(Dataset records)
***

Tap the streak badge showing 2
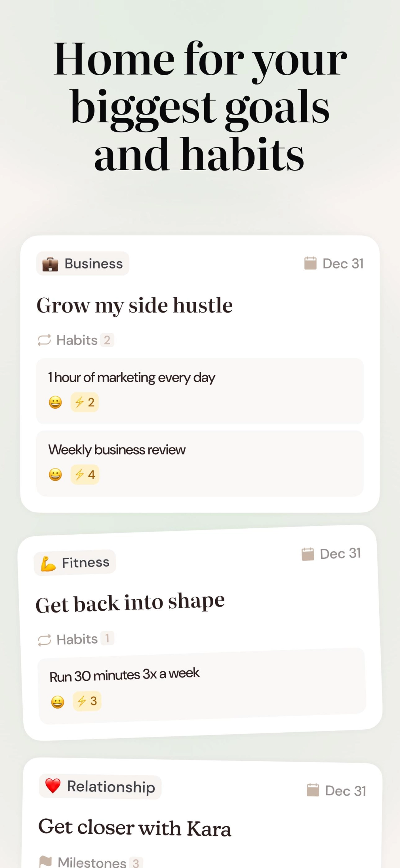Viewport: 400px width, 868px height. pyautogui.click(x=85, y=402)
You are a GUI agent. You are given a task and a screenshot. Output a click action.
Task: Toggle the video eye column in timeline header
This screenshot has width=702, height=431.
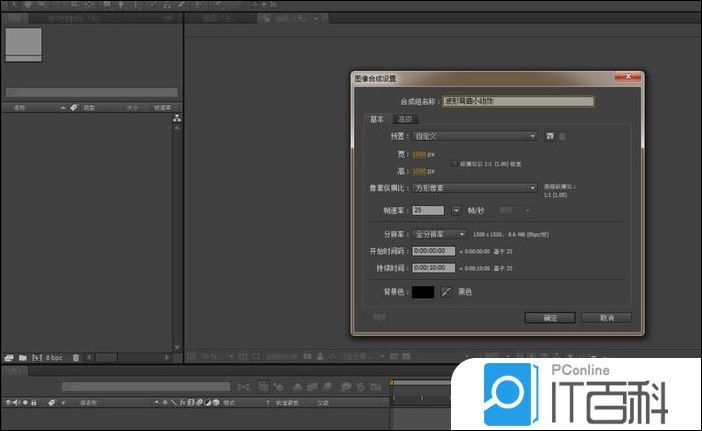8,402
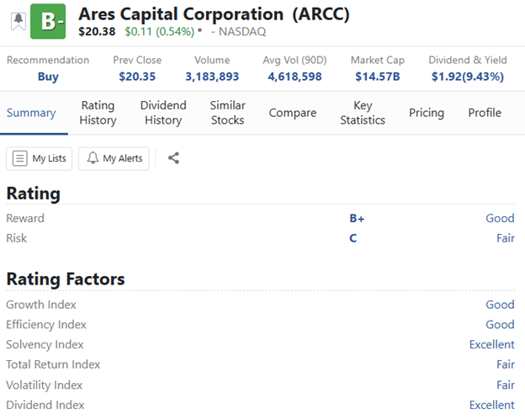This screenshot has width=525, height=420.
Task: Open the Rating History tab
Action: [98, 113]
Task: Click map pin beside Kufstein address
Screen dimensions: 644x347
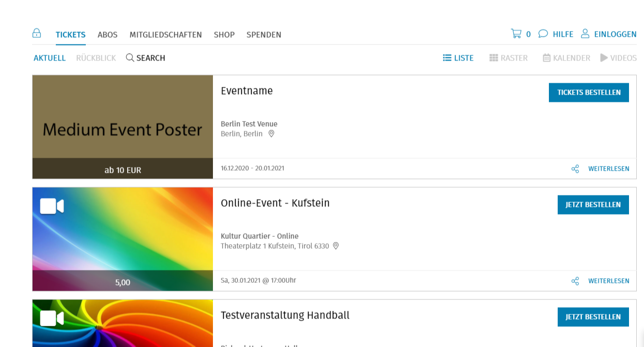Action: [335, 246]
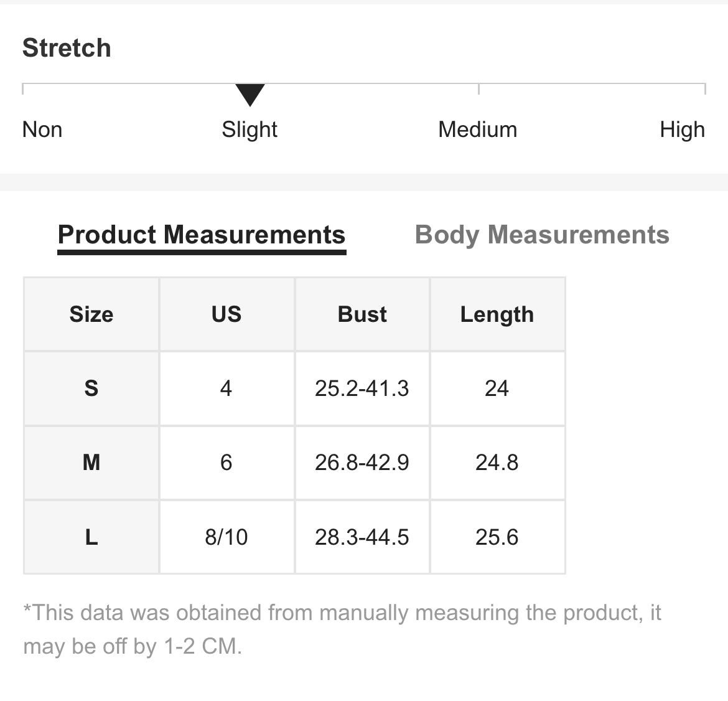Click the Medium stretch label
The height and width of the screenshot is (701, 728).
tap(477, 129)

***

_YOUR INSTRUCTIONS:_ Will you set down the records word for word while leaving out every picture?

_OUTPUT OF THE TASK:_
Tap the streak badge showing 2
Viewport: 400px width, 868px height. pyautogui.click(x=85, y=402)
You are a GUI agent. You are given a task and a screenshot. Output a click action.
Task: Toggle the video eye column in timeline header
This screenshot has width=702, height=431.
8,402
This screenshot has width=525, height=420.
Task: Open the Rating History tab
Action: [98, 113]
Task: Click map pin beside Kufstein address
Screen dimensions: 644x347
Action: [335, 246]
Click the Medium stretch label
The height and width of the screenshot is (701, 728).
tap(477, 129)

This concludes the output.